Make no mistake -- the weak hands are getting tested in April after new all-time highs in the S&P 500 sent investors questioning whether it still makes sense to own stocks. There’s a big shift taking place right now among investors -- it’s a question of what’s scarier: seeing stocks drop from here, or missing out on a rally that most retail (and institutional) investors haven’t fully participated in.
So while investors should certainly be thinking about the potential of a correction, things still look very bullish indeed from both a technical and fundamental standpoint. We’re still in a stock-picker’s market by and large, and that means that there are still important setups coming together in some of the most heavily traded names on Wall Street. Today, we’ll take a technical look atfive of them.
If you're new to technical analysis, here's the executive summary.
Technicals are a study of the market itself. Since the market is ultimately the only mechanism that determines a stock's price, technical analysis is a valuable tool even in the roughest of trading conditions. Technical charts are used every day by proprietary trading floors, Wall Street's biggest financial firms, and individual investors to get an edge on the market. And research shows that skilled technical traders can bank gains as much as 90% of the time.
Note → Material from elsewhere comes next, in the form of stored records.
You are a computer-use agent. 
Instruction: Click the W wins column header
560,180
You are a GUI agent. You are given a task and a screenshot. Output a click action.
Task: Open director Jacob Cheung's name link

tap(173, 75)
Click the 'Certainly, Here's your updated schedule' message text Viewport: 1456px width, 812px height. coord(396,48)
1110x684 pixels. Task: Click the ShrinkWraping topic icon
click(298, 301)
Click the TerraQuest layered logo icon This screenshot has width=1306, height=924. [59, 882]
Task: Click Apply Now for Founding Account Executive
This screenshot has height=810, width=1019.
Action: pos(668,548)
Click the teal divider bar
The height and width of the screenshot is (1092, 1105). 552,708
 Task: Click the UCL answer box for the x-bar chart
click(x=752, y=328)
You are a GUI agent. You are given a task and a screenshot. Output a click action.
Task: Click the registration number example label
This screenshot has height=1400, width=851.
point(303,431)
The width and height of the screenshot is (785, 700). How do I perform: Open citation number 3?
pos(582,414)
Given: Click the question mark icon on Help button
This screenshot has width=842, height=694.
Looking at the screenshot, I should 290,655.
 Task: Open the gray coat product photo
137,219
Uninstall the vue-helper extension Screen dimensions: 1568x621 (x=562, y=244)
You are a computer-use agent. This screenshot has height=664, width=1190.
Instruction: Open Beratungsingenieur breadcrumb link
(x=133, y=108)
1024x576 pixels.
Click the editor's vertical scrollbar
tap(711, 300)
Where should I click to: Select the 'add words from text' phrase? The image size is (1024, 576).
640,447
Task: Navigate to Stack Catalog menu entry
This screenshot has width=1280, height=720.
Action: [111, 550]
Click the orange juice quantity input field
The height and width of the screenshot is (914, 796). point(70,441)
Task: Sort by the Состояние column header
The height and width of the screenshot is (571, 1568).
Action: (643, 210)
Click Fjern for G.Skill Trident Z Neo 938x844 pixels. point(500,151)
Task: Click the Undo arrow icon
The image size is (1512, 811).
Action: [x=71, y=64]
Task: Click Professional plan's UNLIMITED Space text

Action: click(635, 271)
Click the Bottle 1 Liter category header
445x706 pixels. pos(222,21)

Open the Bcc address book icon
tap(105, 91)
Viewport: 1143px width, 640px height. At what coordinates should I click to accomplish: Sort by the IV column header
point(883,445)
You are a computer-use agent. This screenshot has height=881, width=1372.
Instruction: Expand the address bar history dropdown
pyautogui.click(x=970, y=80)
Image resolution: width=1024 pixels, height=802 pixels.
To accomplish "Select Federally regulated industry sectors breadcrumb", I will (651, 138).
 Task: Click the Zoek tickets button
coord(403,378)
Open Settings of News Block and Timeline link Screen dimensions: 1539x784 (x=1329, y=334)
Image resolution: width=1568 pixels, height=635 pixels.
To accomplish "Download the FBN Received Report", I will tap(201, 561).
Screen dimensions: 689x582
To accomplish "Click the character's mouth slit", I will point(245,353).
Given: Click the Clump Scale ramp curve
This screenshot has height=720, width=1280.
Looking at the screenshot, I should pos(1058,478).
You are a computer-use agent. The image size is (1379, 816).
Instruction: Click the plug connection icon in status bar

Every week, I take an in-depth look at big names that are telling important technical stories. Here's this week's look at the charts of five high-volume stocks to trade for gains.
We’ll start with the most volatile name on our list this week, Netflix (NFLX). The video service has been all over the place in the last year, but more recently things have been more one-sided: Since the calendar flipped over to 2013, this stock has seen its shares rally by 83%. Now, with shares consolidating sideways, there’s a tradable setup in this stock.
That’s because Netflix is consolidating in a pattern called a rectangle. The pattern is formed by horizontal resistance above shares at $200 and horizontal support below shares at $160. That’s a very wide range, but that is endemic to volatile stocks like NFLX. Think of it this way: As long as NFLX stays within that $40 range, its price action is meaningless. Instead, traders should be watching for a breakout outside of the channel. When the breakout happens, expect Netflix to continue moving in the direction of the breakout.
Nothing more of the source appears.